There is an interior, psychological quality to Hamlet that often inspires minimalist productions such as Tony Richardson's 1969 film adaptation. Like Laurence Olivier's adaptation, Richardson's features darkly lit backgrounds and minimalist sets, though Richardson employs more detailed period decor and some really pretty, effectively used tapestries. But a sense of minimalism is emphasised by the incredible number of close-up shots on actors' faces; it feels like the whole movie is close-ups. It is sometimes dizzying but the performances by Nicol Williamson, Anthony Hopkins, Roger Livesey, and Marianne Faithfull happily justify the visual scrutiny.
Actually Marianne Faithfull isn't a terribly good Ophelia--I found myself wondering if her eyebrows were paralysed. They never, ever move. But she's really sexy; for some reason she delivers all her lines like a seductress, even in her final scene when she's becoming unglued. The Wikipedia entry says Richardson focuses on the sexual aspects of the play, "to the point of strongly implying an incestuous relationship between Laertes and Ophelia," an impression I didn't get at all but Richardson does introduce Ophelia in her scene with Laertes with a wonderfully sexual low angle shot of her reclining while he leans over her.

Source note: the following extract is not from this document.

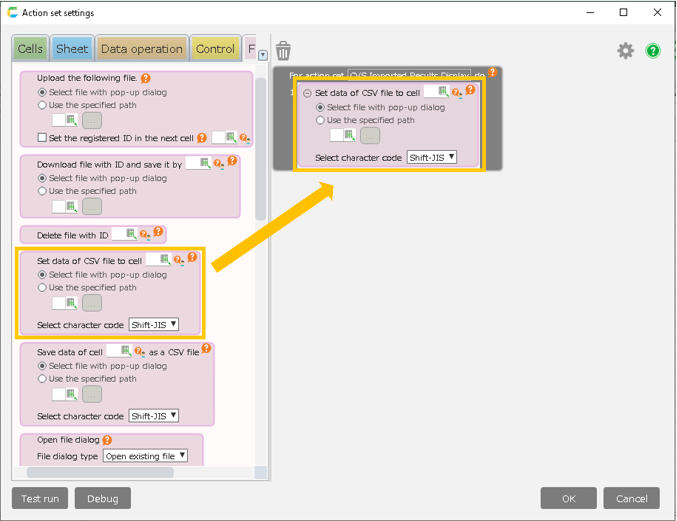Screen dimensions: 677x521
Task: Click orange help icon on action set header
Action: [492, 73]
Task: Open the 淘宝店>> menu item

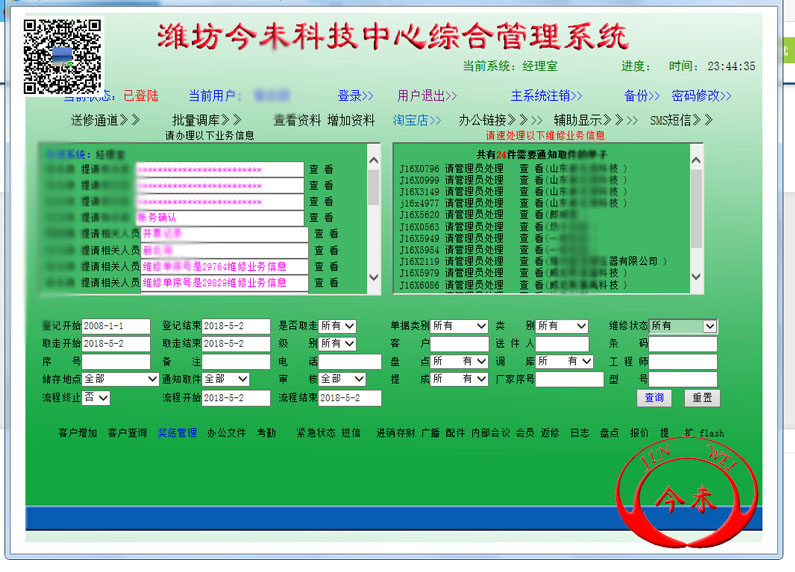Action: coord(416,120)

But one of the things I really liked about this version is that the bedroom scene between Hamlet (Williamson) and Gertrude doesn't come across as sexual at all despite the fact that the actress who plays Gertrude, Judy Parfitt, was only two years older than Williamson. The idea that Hamlet wants to have sex with his mother is about as tediously commonplace as productions of Shakespeare where everyone dresses as Nazis. I really liked Williamson in this scene; he becomes plaintive and childlike and you get the sense of how much his pain is informed by the loss of his family not only through the death of his father but through treachery of his mother.
It's hard to say if I would appreciate Nicol Williamson quite so much if I hadn't grown up watching him over and over again in Excalibur but I love all his peculiar intonations and surprising emotional shifts. Anthony Hopkins was an interesting choice for Claudius--he was a year younger than Williamson but already capable of an excellently naturalistic delivery. I especially loved how he delivered the line telling Gertrude not to drink from the cup at the end--he says it just as he's turning from looking at something else and spots her putting the cup to her lips. So you hear the surprise in his voice that prompts him to show his hand abruptly but there's enough cunning in it, Hopkins' tone drawing back, that it doesn't come to more than the ambiguous, "Gertrude, do not drink," Richardson omitting the aside, "It is the poison'd cup: it is too late."
I was very pleasantly surprised to see Roger Livesey in two roles as the lead player and the grave digger. Like Charleton Heston in the Kenneth Branagh film, it seems like there's a tradition of casting the lead player with an established star from a previous generation and Livesey's refined bombast made him perfect. And it was just cool seeing Merlin doing a scene with Clive Candy from The Life and Death of Colonel Blimp. This version of Hamlet is available on Amazon Prime, a really nice HD edition.